Mine are also 9 & 7 and Im 37yrs old will be 38 in October, I havent had any comments about the age gap actually, the only comment Ive had by two ladies were 'another girl'!! their comment didnt bother me though, I just think negative people will always have something negative to say :shrug:


----------



## Cupcake Mummy

Hi ladies! This is my first. I am 37 and peolpe use to say to me: are you pregnant with you first at what 40 or not.I would say i am 36 and this is my first thank you and age does not matter! it is hard. Now at mothers group all the first time mummies are in their 20s! They say to me the same thing! :( :growlmad:


----------



## Sparkly222

Hi everyone.

My son is 9 and i'm 42. My partner has kids of 28, 18 and 17. I must say that all my friends were delighted when they heard we were having a baby (due in 2 1/2 weeks time) but some of my partners male friends said some horrid things like ' are you mad' 'are you going to have the baby' 'are you going to stay with her' etc. I was really quite shocked.

But the people that mean alot to you are the ones that are happy if you are happy. I am sooooooo happy that I am having another baby - didnt think I was going to get the chance to. Good luck to you all - we are all so lucky. And.....second time round plus being older I feel much calmer and my 9 year old son is v excited about the arrival of his little sister in a couple of weeks time.

Am counting the days now....this last 2 weeks seems to take forever doesnt it!

Lotsaluv

Rachel


----------



## crancherry

I LOVE the age gap between mine, my boys are 17 and 8 (he will be 9 when LO gets here). To me, it's wonderful because they don't have the competitiveness that creates jealousy. They are wonderful buddies and love each other's company, and their needs have always been different so I never felt pulled in too many directions at once. It's great to have the one-on-one time with your new baby that is so special, and also have some older helpers for additional support. Fantastic as well that your older ones are on board and excited. No one can make the judgement that it's the "wrong time" for your family to embrace a new member!

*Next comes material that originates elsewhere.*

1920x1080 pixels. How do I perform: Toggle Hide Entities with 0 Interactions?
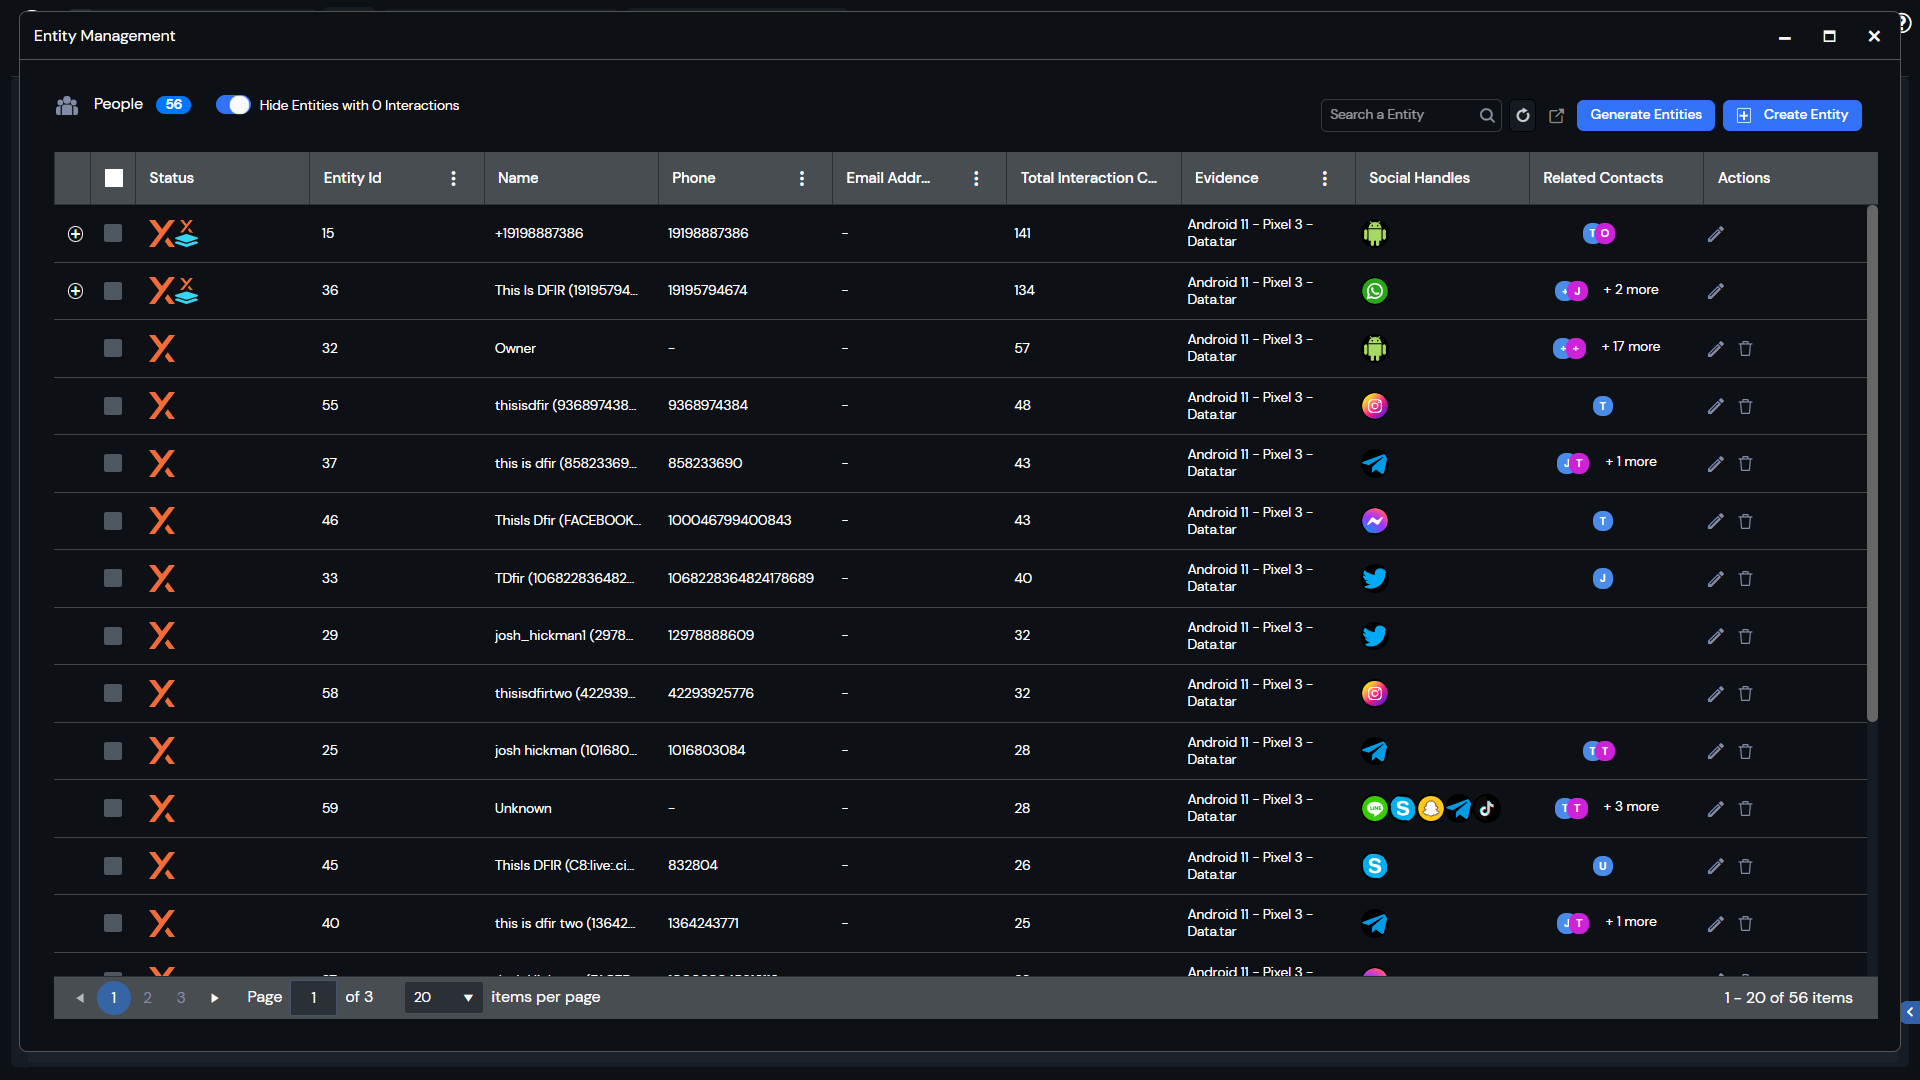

Forget what people say and enjoy every bit!


----------



## DeeM73

crystal443 said:


> I'm 37, my DD is 15 and DS is 14 and I get the same thing...why would you want to go through that all over again when your kids are almost grown? All the women in my family have kids really young and get them out young..I'm not sure why because they then sit home and complain how empty their house seems:haha::haha:
> 
> I don't really give a thought to what anyone thinks:thumbup: We've been trying for this pregnancy since DS was born and have had 3 failed IVF attempts and finally out of the blue it happened naturally so I'm over the moon and no one is taking this excitement from me. :happydance::happydance:

Aww congratulations!! x


----------



## DeeM73

I've enjoyed this pregnancy so much :) We are so excited especially the kids,they can't wait and they are going to be such a great help :) Just a waiting game now to when the little angel will arrive :happydance: x


----------



## Bats11

Hey Dee your still here, your little munchkin must be too cozy in there!

I also have enjoyed this pregnancy so much & Im am so looking forward to having her in my arms & the girls they just caaaant wait!!!


----------



## DeeM73

Only 1 day to go!!Getting so nervous!ha ha Hopefully won't have too long to wait x


----------



## Bats11

Yay you get to welcome your new baby boy or girl into your family, I wish you all the very best Dee & I hope you have a wonderful delivery x


----------



## DeeM73

Thanks :hugs: will keep you posted! x


----------



## crystal443

Good Luck Dee!!!! I hope your delivery is quick and easy :hugs::hugs:


----------



## DeeM73

Thanks Crystal :hugs: I hope so too! xx


----------



## future_numan

Hurry up baby :)


----------



## DeeM73

Maybe too comfy!!x


----------



## future_numan

lol.. did you ready your ticker.. baby could be anywhere from 5-11 lbs.. 11 lbs !!!! oh, lordy I hope not..


----------



## DeeM73

I hope not either!


----------



## crystal443

uugghhh 11 pounds is just cruel and unusual punishment:haha::haha:


----------



## DeeM73

It sure would be!!!! x


----------